The human liver represents a heterogeneous, but well-defined tissue where the cell population is dominated by hepatocytes. Other major cell types present in the liver are non-parenchymal cells such as e.g. hepatic stellate cells and liver sinusoidal endothelial cells18. Previous studies investigating transcriptomes of single nuclei obtained from the same specific liver sample used herein identified hepatocytes followed by hepatic stellate cells and endothelial cells as the most common cell populations in the sample17,19. When applying the Epiclomal Region clustering method to the 273 liver nuclei, we observed two major clusters/cell populations (Fig. 3B). Nearly identical cluster assignments were obtained irrespective of whether Epiclomal Region was applied with methylation values across CpG-islands, gene bodies or TSS regions (Supplementary Data S2). Importantly, nuclei derived from different batches and pools were evenly distributed throughout the clusters implying little batch effect (Supplementary Fig. S3).

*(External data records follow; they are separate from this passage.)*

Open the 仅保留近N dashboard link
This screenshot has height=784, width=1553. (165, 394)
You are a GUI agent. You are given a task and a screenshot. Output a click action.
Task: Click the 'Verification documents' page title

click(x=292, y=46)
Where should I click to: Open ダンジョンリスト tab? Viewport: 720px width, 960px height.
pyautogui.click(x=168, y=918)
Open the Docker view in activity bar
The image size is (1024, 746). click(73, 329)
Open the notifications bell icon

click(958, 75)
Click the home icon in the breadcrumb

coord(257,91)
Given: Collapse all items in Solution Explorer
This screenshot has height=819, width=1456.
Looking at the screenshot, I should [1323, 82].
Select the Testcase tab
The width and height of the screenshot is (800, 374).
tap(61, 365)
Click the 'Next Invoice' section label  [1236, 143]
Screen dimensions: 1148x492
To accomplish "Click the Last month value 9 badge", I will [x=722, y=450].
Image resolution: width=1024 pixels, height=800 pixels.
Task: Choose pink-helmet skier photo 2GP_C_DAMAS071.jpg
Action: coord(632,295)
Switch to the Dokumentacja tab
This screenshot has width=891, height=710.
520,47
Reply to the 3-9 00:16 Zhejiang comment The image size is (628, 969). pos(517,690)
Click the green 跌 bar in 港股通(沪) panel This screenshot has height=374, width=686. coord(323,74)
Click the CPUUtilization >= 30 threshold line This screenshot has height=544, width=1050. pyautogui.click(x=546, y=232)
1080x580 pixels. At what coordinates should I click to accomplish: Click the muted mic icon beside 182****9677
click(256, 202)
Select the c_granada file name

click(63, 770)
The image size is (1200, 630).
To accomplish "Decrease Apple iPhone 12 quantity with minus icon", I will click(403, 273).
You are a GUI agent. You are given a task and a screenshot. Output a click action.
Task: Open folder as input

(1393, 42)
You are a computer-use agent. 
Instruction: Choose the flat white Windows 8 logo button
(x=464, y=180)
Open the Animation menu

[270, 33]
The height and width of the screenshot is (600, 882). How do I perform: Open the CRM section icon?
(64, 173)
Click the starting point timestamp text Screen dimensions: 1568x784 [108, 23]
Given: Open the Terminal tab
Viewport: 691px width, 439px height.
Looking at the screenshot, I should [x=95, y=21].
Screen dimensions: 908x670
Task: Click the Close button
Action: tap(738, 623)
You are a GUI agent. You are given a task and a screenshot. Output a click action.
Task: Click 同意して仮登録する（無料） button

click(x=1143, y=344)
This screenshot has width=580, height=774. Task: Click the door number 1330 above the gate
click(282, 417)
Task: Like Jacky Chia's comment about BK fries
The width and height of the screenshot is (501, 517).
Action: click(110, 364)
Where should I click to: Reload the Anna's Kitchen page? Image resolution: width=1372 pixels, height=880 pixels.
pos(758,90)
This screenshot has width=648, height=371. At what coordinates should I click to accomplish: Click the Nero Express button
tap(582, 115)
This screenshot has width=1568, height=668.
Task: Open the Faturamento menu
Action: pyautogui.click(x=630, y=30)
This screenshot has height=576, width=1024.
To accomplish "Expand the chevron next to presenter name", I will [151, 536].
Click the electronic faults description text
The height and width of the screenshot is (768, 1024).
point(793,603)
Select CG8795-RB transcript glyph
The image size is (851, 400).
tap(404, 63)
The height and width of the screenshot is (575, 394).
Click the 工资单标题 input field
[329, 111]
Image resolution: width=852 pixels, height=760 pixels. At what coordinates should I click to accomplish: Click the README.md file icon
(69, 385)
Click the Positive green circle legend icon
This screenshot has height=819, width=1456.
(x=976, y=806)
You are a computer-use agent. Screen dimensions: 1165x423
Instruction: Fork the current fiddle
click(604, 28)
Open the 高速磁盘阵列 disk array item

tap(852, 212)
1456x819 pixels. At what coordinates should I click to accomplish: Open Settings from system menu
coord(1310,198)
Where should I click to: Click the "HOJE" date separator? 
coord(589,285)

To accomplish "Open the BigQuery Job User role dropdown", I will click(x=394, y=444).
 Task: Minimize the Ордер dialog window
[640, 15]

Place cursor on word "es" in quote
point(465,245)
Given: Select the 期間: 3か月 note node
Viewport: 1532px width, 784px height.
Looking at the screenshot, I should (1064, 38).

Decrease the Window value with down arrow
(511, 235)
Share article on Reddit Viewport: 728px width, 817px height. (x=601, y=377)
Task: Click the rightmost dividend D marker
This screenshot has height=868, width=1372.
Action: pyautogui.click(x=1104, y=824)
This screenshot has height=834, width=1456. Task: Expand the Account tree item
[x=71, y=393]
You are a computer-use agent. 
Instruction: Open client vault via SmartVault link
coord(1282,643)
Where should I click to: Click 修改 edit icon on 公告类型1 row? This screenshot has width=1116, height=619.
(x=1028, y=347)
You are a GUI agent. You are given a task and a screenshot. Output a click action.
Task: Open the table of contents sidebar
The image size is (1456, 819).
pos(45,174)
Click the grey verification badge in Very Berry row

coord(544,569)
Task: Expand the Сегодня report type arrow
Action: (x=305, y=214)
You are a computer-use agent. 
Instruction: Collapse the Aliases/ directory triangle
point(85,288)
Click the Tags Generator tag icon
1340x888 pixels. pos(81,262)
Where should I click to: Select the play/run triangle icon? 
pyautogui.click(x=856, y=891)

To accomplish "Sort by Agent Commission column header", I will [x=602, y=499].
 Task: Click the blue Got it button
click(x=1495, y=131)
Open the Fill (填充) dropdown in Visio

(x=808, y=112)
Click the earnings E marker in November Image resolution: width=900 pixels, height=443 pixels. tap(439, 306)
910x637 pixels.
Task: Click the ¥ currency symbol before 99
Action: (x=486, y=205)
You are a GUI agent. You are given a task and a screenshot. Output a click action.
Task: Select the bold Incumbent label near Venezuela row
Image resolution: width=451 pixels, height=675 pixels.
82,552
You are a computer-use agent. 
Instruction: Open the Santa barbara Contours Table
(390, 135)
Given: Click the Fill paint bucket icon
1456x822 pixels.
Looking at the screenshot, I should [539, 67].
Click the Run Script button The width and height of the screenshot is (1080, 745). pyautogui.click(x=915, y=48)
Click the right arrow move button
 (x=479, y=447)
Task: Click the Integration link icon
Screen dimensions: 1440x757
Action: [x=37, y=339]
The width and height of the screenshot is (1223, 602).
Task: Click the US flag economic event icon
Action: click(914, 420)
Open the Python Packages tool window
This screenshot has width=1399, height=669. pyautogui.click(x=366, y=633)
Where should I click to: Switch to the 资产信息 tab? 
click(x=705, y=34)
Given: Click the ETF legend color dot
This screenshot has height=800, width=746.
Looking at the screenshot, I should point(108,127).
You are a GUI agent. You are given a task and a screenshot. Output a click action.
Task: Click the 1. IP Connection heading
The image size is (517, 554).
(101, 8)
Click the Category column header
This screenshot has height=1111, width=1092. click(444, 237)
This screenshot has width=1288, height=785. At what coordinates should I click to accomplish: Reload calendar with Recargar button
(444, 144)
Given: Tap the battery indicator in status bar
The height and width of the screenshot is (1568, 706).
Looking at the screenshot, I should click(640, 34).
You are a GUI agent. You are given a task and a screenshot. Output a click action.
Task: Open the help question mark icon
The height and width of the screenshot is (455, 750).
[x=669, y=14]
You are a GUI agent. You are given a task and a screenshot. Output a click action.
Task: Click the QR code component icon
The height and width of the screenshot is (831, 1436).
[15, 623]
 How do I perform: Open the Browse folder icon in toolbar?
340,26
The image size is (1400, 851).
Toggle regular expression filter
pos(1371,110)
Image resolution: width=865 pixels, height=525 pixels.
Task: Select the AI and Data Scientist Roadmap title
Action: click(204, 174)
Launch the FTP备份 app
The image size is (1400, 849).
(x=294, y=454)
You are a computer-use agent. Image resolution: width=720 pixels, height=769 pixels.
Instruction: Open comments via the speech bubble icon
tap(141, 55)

For certain cell types, e.g. neurons, there is a relatively well-defined association between gene activity and CH-context methylation in gene bodies20,21. However, for most other cell-types, gene body methylation in CH-context is very low and the relationship between CpG-methylation and gene activity is typically less clear, posing challenges to classification of cell-types based on marker-gene associated DNA methylation. Nevertheless, we attempted to cell-type label the two clusters. First, we pooled the methylation information from nuclei cluster-wise and then performed differential methylation analysis across the two merged data sets. Differentially methylated regions (DMRs) were defined as comprising at least 10 CpG sites and having an absolute difference in mean methylation > 0.6 between cluster 1 and 2. The DMRs were annotated to genomic regions and to the nearest gene (Supplementary Data S3). This resulted in a total of 5114 DMRs. The majority of DMRs were in introns or intergenic regions, 349 were located in annotated promoters and 1,246 were found within + /− 2000 bp of a transcription start site (TSS). The number of annotated ‘nearest genes’ (hereafter denoted DMR-genes) were 3779, and 901 of the DMR-genes were annotated to two or more DMRs. A subset of the DMR-genes with cluster specific hypomethylated DMRs in or near promoters are shown in Fig. 4B.

Figure 4
figure 4

Cluster specific gene ontology pathway analysis. (A) Result from gene ontology pathway analysis. Genes associated with a hypomethylated DMR in cluster 1 or cluster 2 and located in a promoter and/or TSS region, were used as input for GO pathway analysis. The most significant biological pathways found for cluster 1 and cluster 2, respectively are shown. Metabolic pathways were identified in cluster 2, indicating hepatocytes (HCs). For cluster 1 the identified GO pathways did not reveal a specific cell type (B) A subset of the genes with DMRs in promoter regions. The DNA methylation status of the DMRs in each respective cluster are shown (low methylation = blue, high methylation = red).

If a DMR was hypomethylated in one of the clusters and was in a promoter region, CpG island, or within 500 bp upstream or downstream of a TSS site, its DMR-gene was included in a test for Gene Ontology (GO) biological pathway enrichment. This resulted in 182 and 385 DMR-genes for GO analysis of cluster 1 and cluster 2, respectively. The GO pathway analysis of cluster 2 resulted in a clear enrichment of hepatocyte-specific metabolic pathways for the genes with hypomethylated DMRs in the larger cluster, revealing that the identity of the 163 nuclei in cluster 2 is hepatocytes (Fig. 4A and Supplementary Data S4). To corroborate accurate classification of cluster 2, we next sought to investigate if genes known to be hepatocyte cell-markers were associated with the DMRs identified in this study. First, we selected genes with cell-specific expression in hepatocytes as determined by scRNA-seq analysis by the Human Protein Atlas (HPA) consortium (n = 190 genes)22. Second, we selected the genes used as hepatocyte markers from a previous study snRNA-seq study that included the same liver sample analyzed herein (n = 76 genes)17,19. Next, we interrogated the overlap between established hepatocyte-marker genes and the DMR-genes identified by scSPLAT. We found that all of hepatocyte marker-genes identified by both HPA and Cavalli et al. had at least one, sometimes several cluster-2 hypomethylated DMRs in their vicinity, supporting our annotation of cluster 2 as hepatocytes (Supplementary Data S5).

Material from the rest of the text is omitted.